[Element and text position data]
#####

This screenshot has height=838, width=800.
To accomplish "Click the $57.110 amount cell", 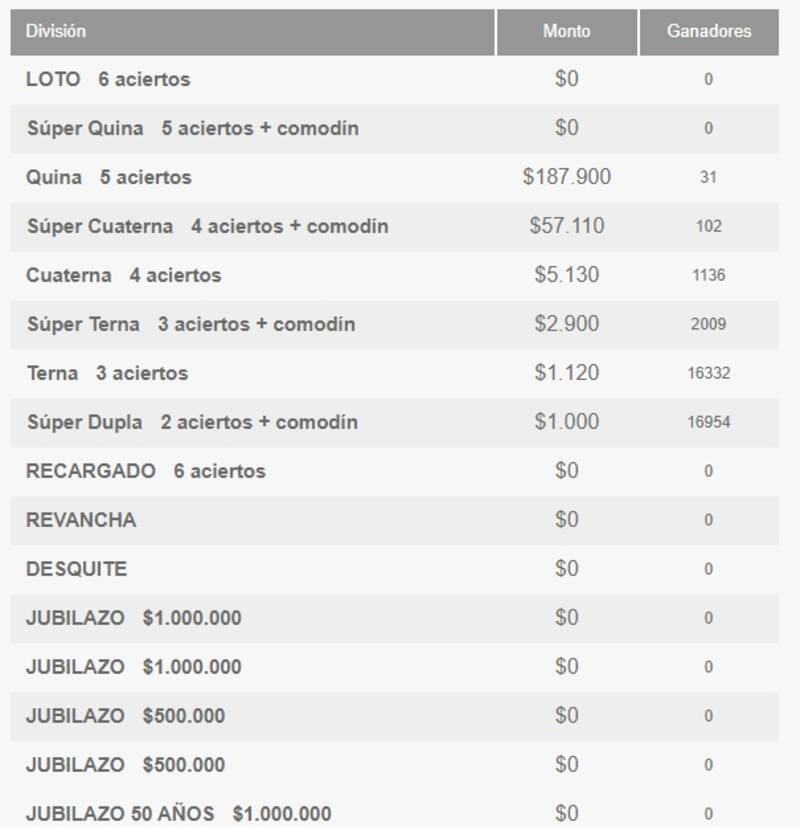I will coord(566,226).
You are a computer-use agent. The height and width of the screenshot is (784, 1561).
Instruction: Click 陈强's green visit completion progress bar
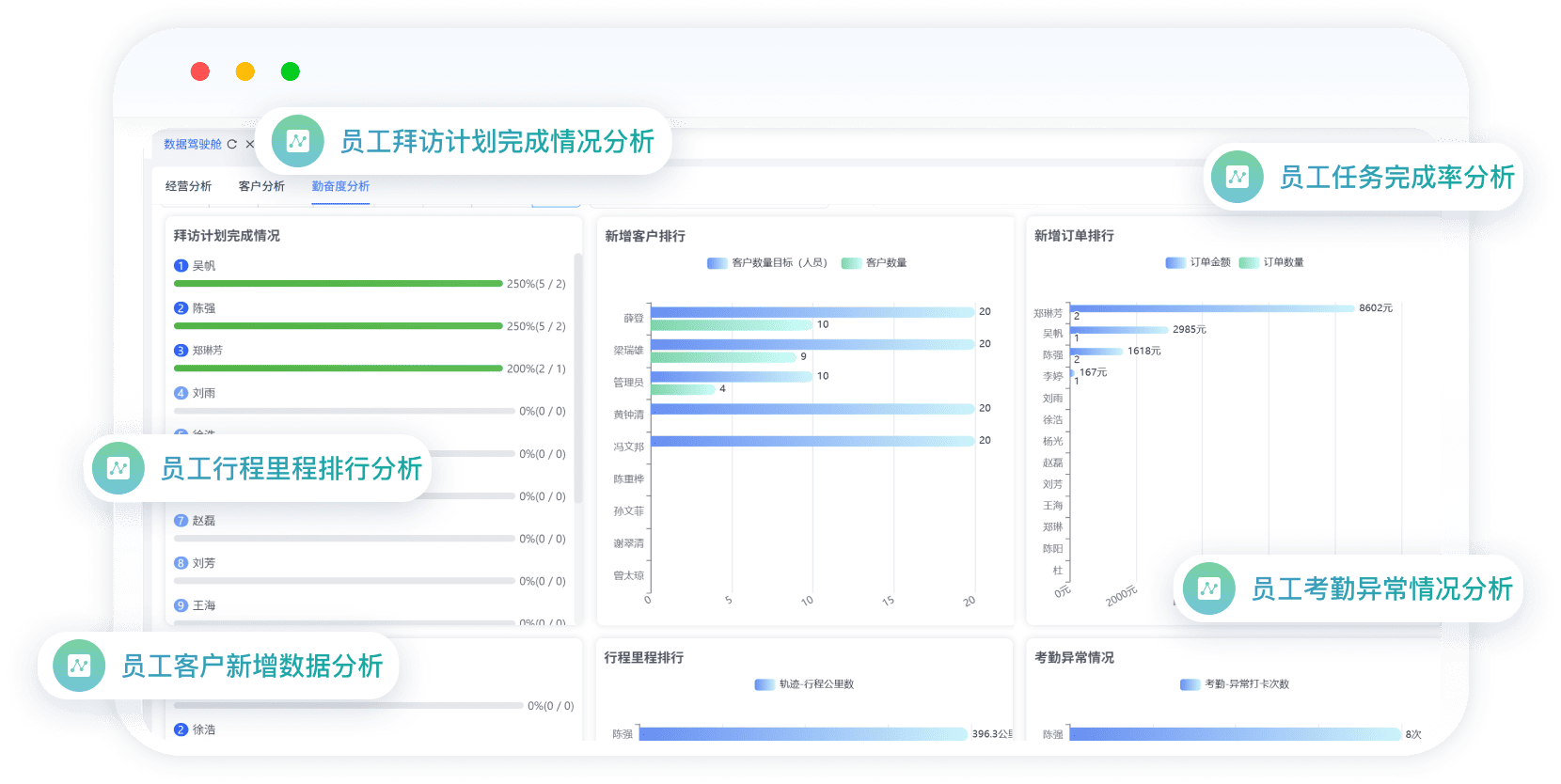point(338,326)
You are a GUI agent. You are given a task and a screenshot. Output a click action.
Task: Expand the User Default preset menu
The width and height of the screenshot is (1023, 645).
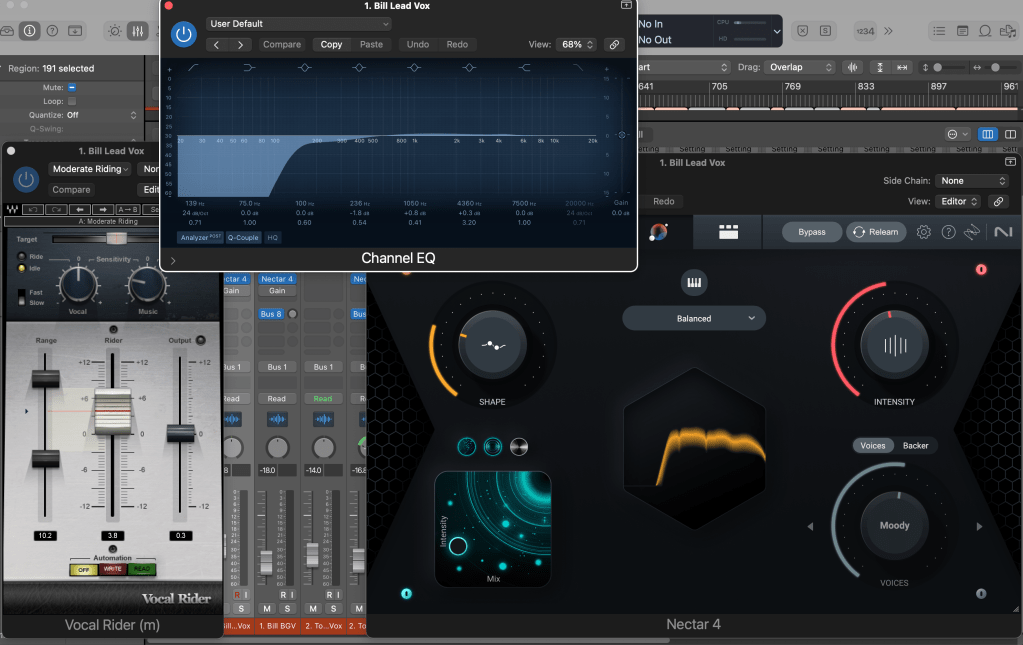point(299,24)

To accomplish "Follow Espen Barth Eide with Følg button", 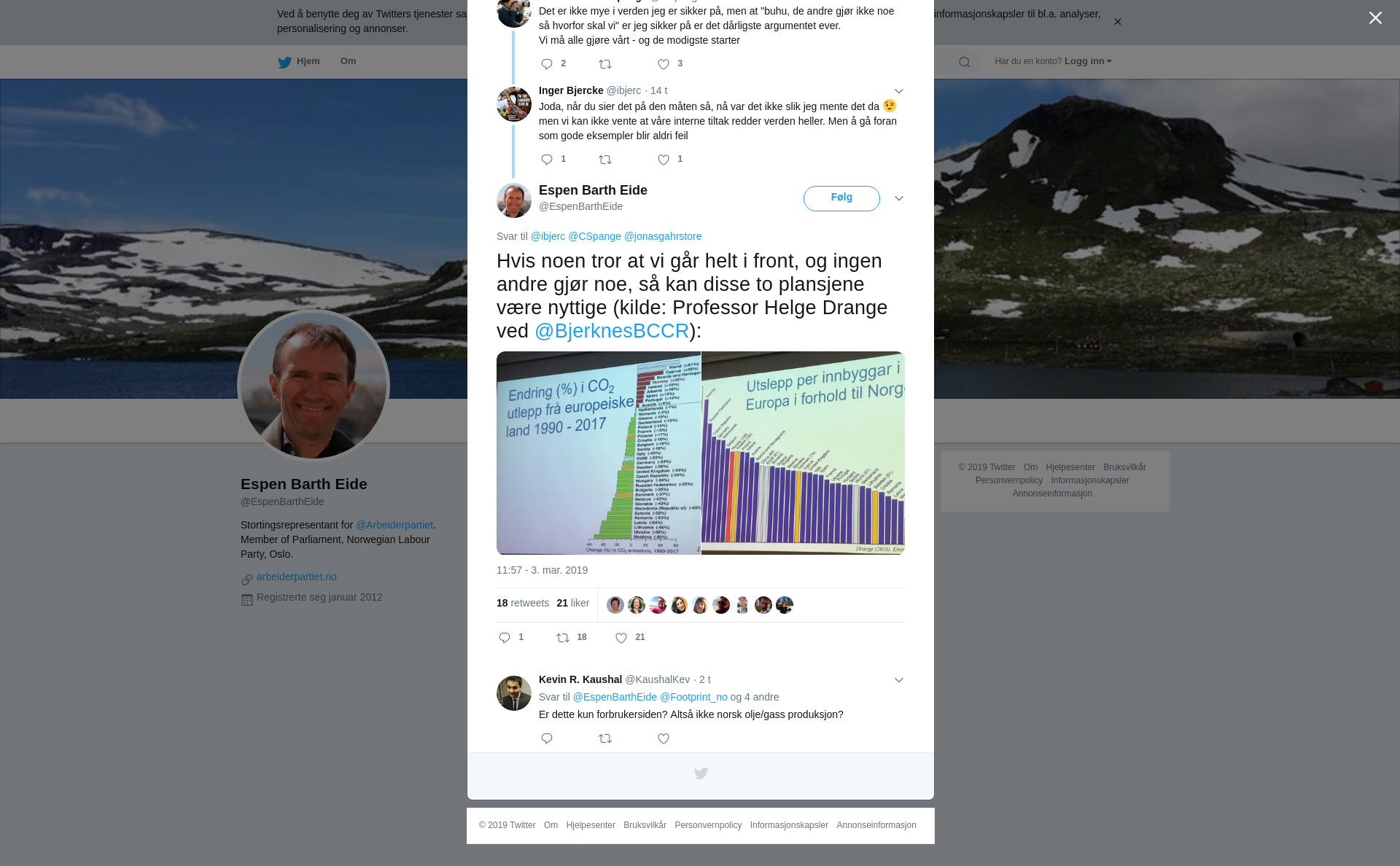I will (x=841, y=198).
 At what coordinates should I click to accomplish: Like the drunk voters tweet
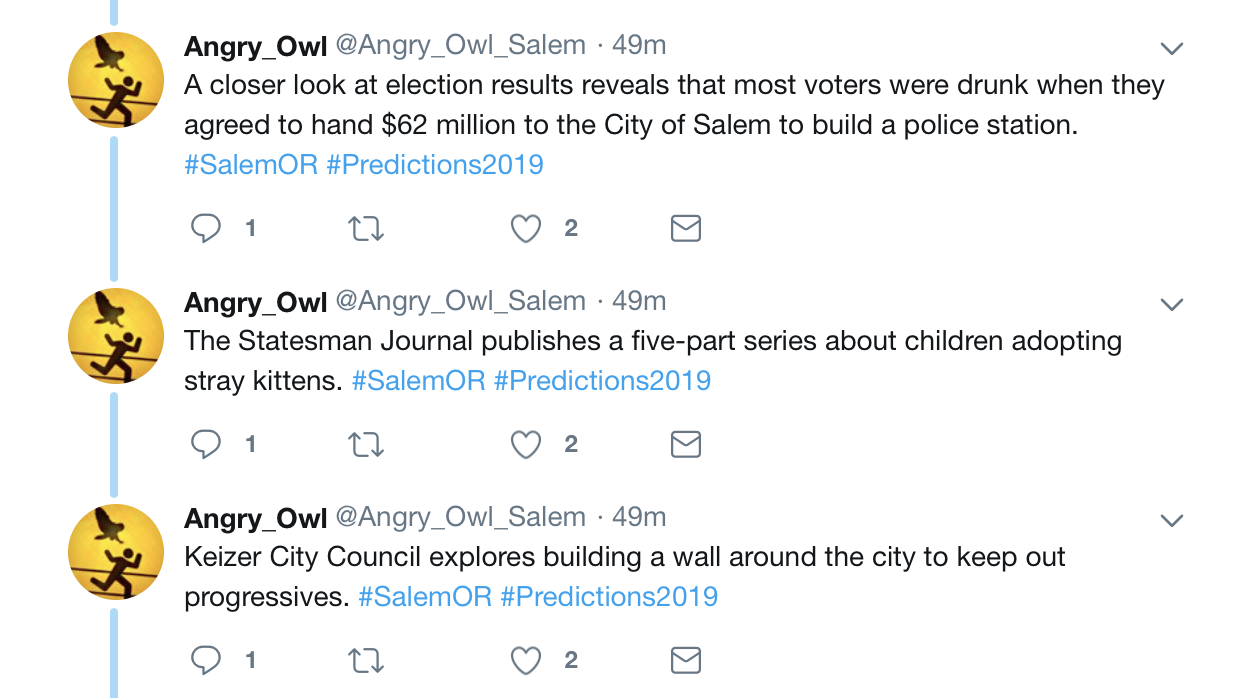pyautogui.click(x=526, y=229)
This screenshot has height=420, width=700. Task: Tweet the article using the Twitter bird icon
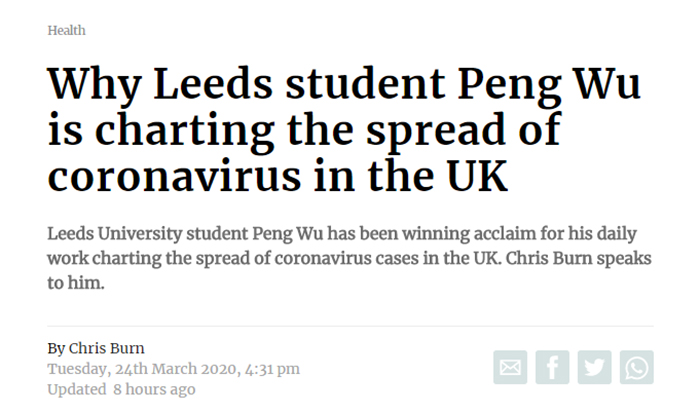click(594, 367)
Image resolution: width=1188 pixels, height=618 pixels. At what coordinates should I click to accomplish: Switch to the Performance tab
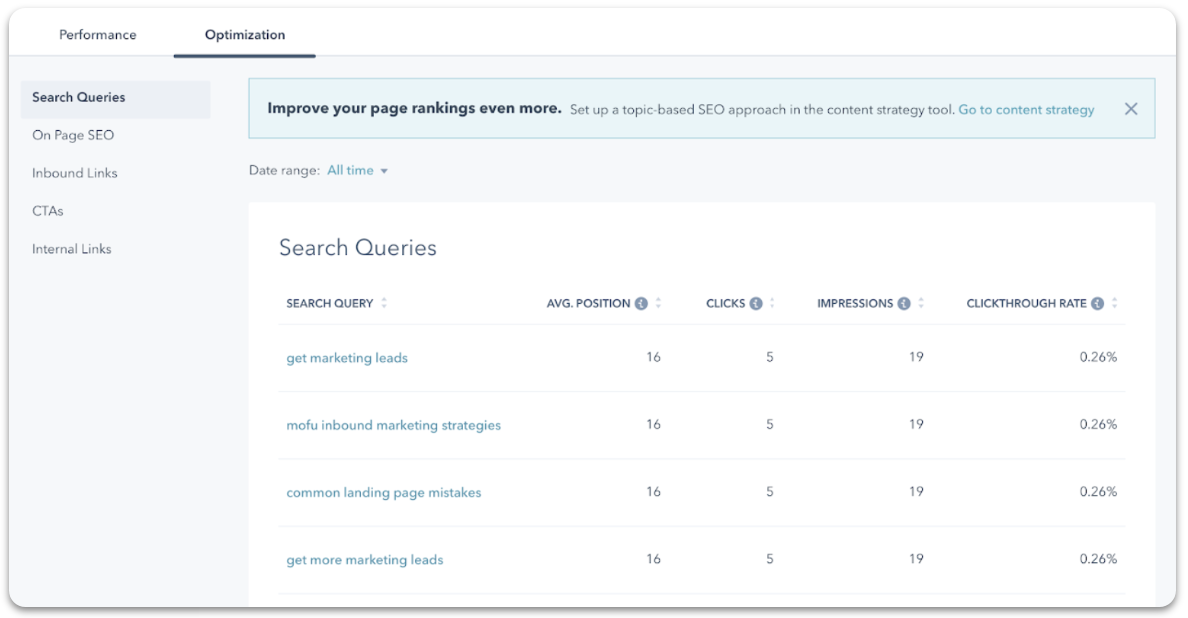click(x=98, y=35)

#####

- **GIVEN REQUEST**
Return everything in the listing from the line containing "This screenshot has height=420, width=700." down to the end of the listing, both ends included, copied word for word. Leave the pictures out.

- **RESPONSE TO THIS EXERCISE**
This screenshot has height=420, width=700. Task: Tweet the article using the Twitter bird icon
click(594, 367)
Image resolution: width=1188 pixels, height=618 pixels. At what coordinates should I click to accomplish: Switch to the Performance tab
click(x=98, y=35)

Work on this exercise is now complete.